---- KUTIPAN DOKUMEN
Rabu, 15 Agustus 2012

Sikap kita pada Teks

Teks memang sudah
dimudahkan. Para pewaris
nabi juga sudah
menjelaskan dan
menafsirkannya. Para
pembaharu dibangkitkan
dari waktu ke waktu untuk
memperbaharui memori,
pemahaman dan juga
komitmen. Tapi persolan
dengan teks tidak selesai
hanya dengan itu semua.
Proses pembelajaran melalui teks bukan merupakan
rangkaian perburuan pada makna-makna yang rumit.
Seperti misalnya yang dilakukan para arkeolog ketika
mereka menerjemahkan sebuah naskah kuno. Atau
seperti pergumulan para filosof untuk menemukan
makna dari sebuah rangkaian kata yang gelap. Ini
bukan sekedar sebuah pergumulan intelektual.
Teks yang sudah dimudahkan ini adalah narasi dari
sebuah sistem kehidupan. Ia adalah content dari
ruang dan waktu manusia. Hanya ketika content itu
diintegrasikan ke dalam kerangka ruang dan waktu di
mana manusia menjadi pelaku maka sebuah wajah
kehidupan akan muncul.ke permukaan. Jadi
pergumulan dengan teks tidak boleh berhenti pada
sekadar mengetahui makna, tapi harus berlanjut
pada merasakan makna di dalam jiwa dan melalui
tindakan. Dengan begitu pergumulan dengan teks
seharusnya melalui tiga tapan itu: mengetahui,
merasakan dan melakukan. Dua tahapan yang
pertama, yaitu mengetahui dan merasakan,
menghasilkan pengetahuan tentang kebenaran dari
sebuah teks. Ia membuat kita sadar, lalu yakin, lalu
tercerahkan. Tapi tapan yang ketiga, yaitu melakukan,
menghasilkan pengalaman . Yang terakhir ini
menyatukan teks dengan raga kita, dan bukan hanya
dengan jiwa. Dari situ makna bukan hanya terpatri
dalam jiwa, tapi bahkan mengalir dalam darah.
--------
---- CUPLIKAN KUMPULAN DATA
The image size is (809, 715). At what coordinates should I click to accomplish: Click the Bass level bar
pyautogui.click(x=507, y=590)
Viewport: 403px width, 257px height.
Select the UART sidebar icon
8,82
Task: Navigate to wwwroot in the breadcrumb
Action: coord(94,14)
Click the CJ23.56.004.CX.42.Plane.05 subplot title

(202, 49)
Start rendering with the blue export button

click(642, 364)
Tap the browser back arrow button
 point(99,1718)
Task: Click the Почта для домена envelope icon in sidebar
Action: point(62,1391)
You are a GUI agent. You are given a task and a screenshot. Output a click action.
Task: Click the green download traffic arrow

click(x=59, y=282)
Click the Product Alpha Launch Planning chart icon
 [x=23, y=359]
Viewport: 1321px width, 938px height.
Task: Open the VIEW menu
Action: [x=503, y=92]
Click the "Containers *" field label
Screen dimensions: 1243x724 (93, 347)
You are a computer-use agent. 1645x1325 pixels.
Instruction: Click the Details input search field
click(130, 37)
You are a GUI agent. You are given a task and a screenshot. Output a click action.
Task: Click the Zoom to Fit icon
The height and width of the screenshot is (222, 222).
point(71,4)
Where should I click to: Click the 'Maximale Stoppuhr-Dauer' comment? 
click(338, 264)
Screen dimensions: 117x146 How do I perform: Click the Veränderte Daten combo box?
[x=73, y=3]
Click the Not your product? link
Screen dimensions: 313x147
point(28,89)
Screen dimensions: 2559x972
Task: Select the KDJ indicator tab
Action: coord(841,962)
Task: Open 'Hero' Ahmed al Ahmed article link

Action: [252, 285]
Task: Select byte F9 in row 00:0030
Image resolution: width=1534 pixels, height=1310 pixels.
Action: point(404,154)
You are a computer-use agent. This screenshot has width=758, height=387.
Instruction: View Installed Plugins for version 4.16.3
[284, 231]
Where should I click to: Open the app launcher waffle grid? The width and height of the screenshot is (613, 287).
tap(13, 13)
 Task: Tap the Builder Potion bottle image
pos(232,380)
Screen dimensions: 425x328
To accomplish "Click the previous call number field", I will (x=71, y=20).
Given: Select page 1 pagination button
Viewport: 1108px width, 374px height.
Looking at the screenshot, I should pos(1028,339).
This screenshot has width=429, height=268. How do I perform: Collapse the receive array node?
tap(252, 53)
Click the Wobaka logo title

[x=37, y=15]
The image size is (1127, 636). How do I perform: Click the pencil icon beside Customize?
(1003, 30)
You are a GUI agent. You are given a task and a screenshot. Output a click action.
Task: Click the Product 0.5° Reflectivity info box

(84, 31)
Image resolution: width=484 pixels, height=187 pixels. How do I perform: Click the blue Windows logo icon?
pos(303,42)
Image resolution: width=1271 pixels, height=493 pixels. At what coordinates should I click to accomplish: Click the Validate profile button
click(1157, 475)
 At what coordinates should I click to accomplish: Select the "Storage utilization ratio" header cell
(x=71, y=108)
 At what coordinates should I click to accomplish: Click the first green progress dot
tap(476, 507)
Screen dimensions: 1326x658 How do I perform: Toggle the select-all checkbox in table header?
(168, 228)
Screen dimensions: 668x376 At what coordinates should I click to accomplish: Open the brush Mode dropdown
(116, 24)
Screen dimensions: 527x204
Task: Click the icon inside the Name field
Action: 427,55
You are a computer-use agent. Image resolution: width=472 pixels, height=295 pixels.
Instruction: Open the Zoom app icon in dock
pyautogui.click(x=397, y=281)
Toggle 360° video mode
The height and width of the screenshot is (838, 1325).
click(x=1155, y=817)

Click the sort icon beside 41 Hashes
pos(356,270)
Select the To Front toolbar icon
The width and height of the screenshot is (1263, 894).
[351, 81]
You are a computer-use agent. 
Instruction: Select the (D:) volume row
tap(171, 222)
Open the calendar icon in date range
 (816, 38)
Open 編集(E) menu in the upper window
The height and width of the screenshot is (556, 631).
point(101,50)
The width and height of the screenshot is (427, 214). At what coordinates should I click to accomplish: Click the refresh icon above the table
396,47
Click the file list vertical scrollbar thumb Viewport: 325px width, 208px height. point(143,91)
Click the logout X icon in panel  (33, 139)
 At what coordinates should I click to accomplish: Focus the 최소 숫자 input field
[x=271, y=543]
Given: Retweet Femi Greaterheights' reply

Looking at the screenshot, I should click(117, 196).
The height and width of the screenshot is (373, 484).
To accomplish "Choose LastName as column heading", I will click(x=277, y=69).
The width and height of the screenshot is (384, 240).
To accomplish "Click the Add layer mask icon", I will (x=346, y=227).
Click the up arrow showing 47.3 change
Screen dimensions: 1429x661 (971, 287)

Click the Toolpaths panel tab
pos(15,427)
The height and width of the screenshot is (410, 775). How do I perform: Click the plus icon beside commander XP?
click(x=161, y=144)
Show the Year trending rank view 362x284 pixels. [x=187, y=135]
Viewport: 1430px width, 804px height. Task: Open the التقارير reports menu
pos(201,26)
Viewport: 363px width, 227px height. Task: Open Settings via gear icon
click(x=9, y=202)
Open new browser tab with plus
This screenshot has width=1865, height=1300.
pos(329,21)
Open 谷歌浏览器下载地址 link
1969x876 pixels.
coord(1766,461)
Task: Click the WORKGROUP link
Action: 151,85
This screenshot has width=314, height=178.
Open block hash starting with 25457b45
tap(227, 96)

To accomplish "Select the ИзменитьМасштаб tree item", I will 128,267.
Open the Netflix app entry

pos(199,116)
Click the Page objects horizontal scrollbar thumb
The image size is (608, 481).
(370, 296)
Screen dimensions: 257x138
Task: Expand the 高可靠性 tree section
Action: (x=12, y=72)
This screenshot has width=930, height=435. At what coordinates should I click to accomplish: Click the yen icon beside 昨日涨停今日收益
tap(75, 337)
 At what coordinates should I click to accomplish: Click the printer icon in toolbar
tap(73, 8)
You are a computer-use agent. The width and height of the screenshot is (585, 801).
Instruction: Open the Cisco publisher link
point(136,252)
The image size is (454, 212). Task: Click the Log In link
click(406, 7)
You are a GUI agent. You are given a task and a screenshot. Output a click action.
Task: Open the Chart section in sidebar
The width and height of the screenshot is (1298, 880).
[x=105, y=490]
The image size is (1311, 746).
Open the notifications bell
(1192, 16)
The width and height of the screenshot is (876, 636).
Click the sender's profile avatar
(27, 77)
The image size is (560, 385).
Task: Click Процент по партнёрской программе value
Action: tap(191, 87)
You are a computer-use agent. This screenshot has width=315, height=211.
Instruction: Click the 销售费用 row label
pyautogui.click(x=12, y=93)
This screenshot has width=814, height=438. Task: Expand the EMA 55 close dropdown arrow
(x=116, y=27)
--------
- [PEKERJAAN YANG DIMINTA]: Ulangi secara utuh tulisan tentang sikap kita pada teks di atas tanpa mengubah satu kata pun.

- [HASIL TUGAS INI]:
Rabu, 15 Agustus 2012

Sikap kita pada Teks

Teks memang sudah
dimudahkan. Para pewaris
nabi juga sudah
menjelaskan dan
menafsirkannya. Para
pembaharu dibangkitkan
dari waktu ke waktu untuk
memperbaharui memori,
pemahaman dan juga
komitmen. Tapi persolan
dengan teks tidak selesai
hanya dengan itu semua.
Proses pembelajaran melalui teks bukan merupakan
rangkaian perburuan pada makna-makna yang rumit.
Seperti misalnya yang dilakukan para arkeolog ketika
mereka menerjemahkan sebuah naskah kuno. Atau
seperti pergumulan para filosof untuk menemukan
makna dari sebuah rangkaian kata yang gelap. Ini
bukan sekedar sebuah pergumulan intelektual.
Teks yang sudah dimudahkan ini adalah narasi dari
sebuah sistem kehidupan. Ia adalah content dari
ruang dan waktu manusia. Hanya ketika content itu
diintegrasikan ke dalam kerangka ruang dan waktu di
mana manusia menjadi pelaku maka sebuah wajah
kehidupan akan muncul.ke permukaan. Jadi
pergumulan dengan teks tidak boleh berhenti pada
sekadar mengetahui makna, tapi harus berlanjut
pada merasakan makna di dalam jiwa dan melalui
tindakan. Dengan begitu pergumulan dengan teks
seharusnya melalui tiga tapan itu: mengetahui,
merasakan dan melakukan. Dua tahapan yang
pertama, yaitu mengetahui dan merasakan,
menghasilkan pengetahuan tentang kebenaran dari
sebuah teks. Ia membuat kita sadar, lalu yakin, lalu
tercerahkan. Tapi tapan yang ketiga, yaitu melakukan,
menghasilkan pengalaman . Yang terakhir ini
menyatukan teks dengan raga kita, dan bukan hanya
dengan jiwa. Dari situ makna bukan hanya terpatri
dalam jiwa, tapi bahkan mengalir dalam darah.